Il avait frap­pé et pri­vé sa femme de toute vie so­ciale

Un homme de 30 ans a été condam­né par le tri­bu­nal pour avoir vio­len­té et en­fer­mé son ex-femme. Il avait aus­si com­mis des vio­lences sur sa belle-fille de 5 ans.

Les Informations Dieppoises - - Tribunal - M. DS.

Face à la pré­si­dente du tri­bu­nal de Dieppe, mar­di 12 sep­tembre, le pré­ve­nu nie tout en bloc. Il nie les faits de vio­lence sur son ex-femme, les faits de vio­lence sur sa belle-fille. Il ré­fute aus­si l’avoir en­fer­mée à plu­sieurs re­prises dans leur ap­par­te­ment. L’homme âgé de 30 ans a par­fois du mal à com­prendre les ques­tions qu’on lui pose. Il est d’ailleurs sui­vi par un tu­teur. Il a du mal, aus­si, à s’ex­pri­mer. Mais il l’as­sure : « Je ne frappe pas les femmes » .

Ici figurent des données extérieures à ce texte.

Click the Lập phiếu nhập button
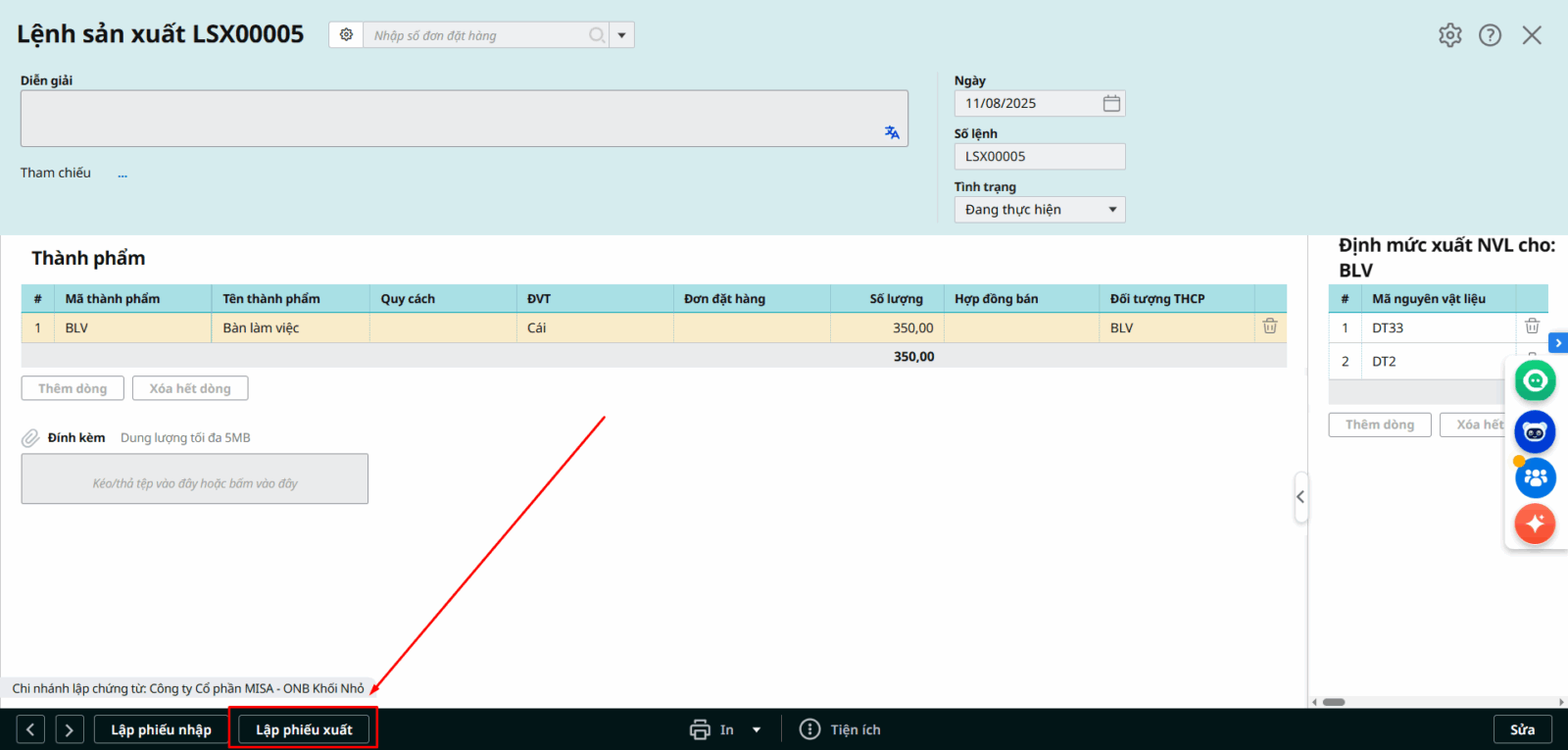 tap(161, 729)
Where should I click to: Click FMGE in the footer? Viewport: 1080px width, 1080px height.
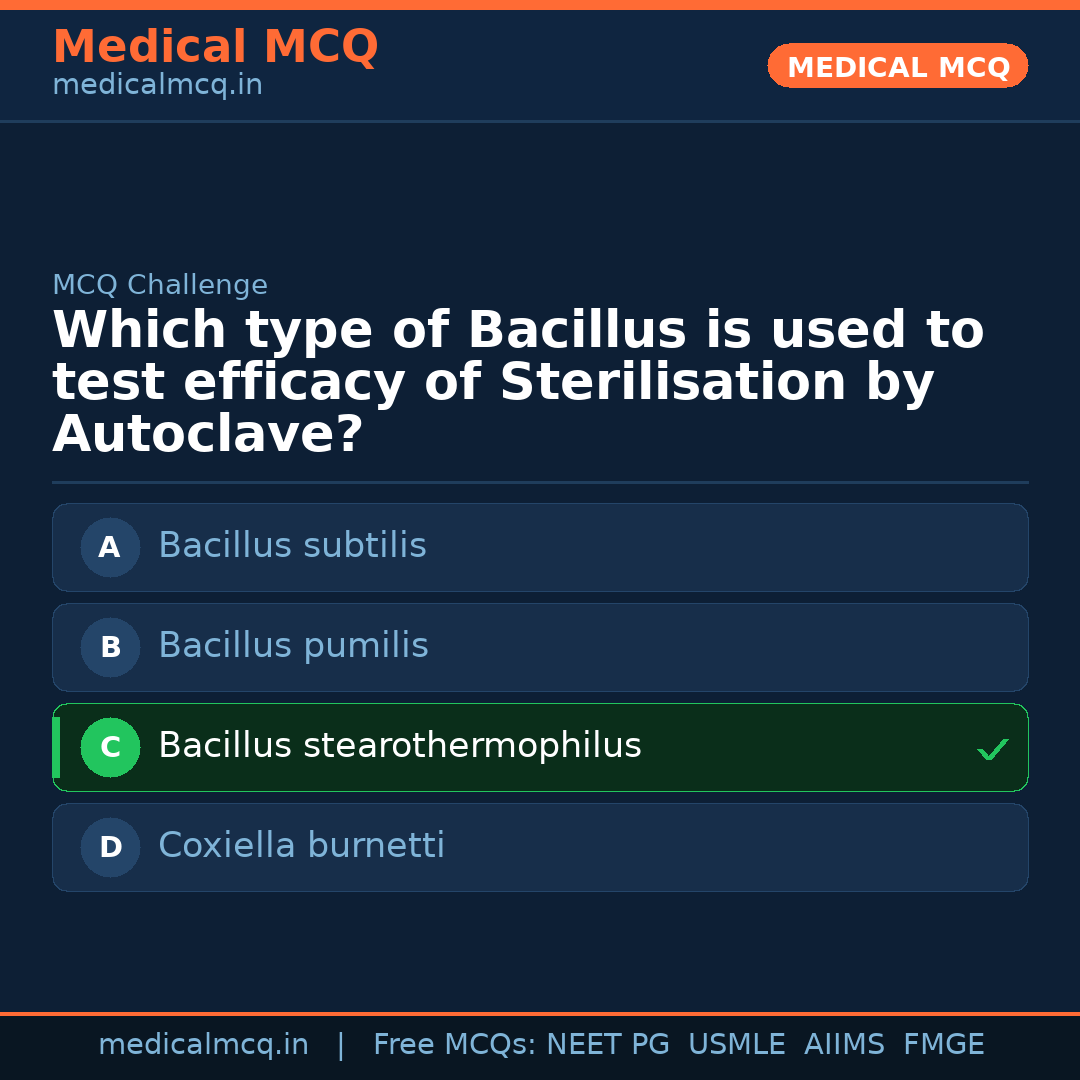(944, 1045)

Son ex-com­pagne, elle aus­si sous tu­telle, af­firme pour­tant le contraire. Elle a d’ailleurs por­té plainte pour des vio­lences com­mises entre le 1er sep­tembre 2012 et le 27 juillet 2015. Aux en­quê­teurs, elle ra­conte cette fois où il l’a vio­lem­ment bous­cu­lée alors qu’elle était en­ceinte de sept mois. Et cette autre fois, où il a failli l’étran­gler.

Elle évoque éga­le­ment les pu­ni­tions su­bies par sa fille alors âgée de 5 ans. « Il l’obli­geait à res­ter plu­sieurs heures à ge­noux, les mains sur la tête » ré­af­firme-t-elle ce mar­di lors de l’au­dience. Mais elle évoque sur­tout son iso­le­ment et sa dé­tresse. Car son ma­ri l’en­fer­mait dès qu’il sor­tait. Il avait aus­si fait en sorte que les al­lo­ca­tions fa­mi­liales ar­rivent sur son compte à lui, et plus le sien.

Il l’a pri­vée de té­lé­phone, de vie so­ciale. À tel point que cer­tains de leurs voi­sins ne sa­vaient pas qu’il vi­vait en couple. À tel point que les ser­vices so­ciaux qui sui­vaient la fa­mille, éton­nés de ne plus la voir, se sont ren­dus au do­mi­cile. « Vous leur avez dit qu’elle était hos­pi­ta­li­sée alors qu’elle était là » lui rap­pelle la pré­si­dente.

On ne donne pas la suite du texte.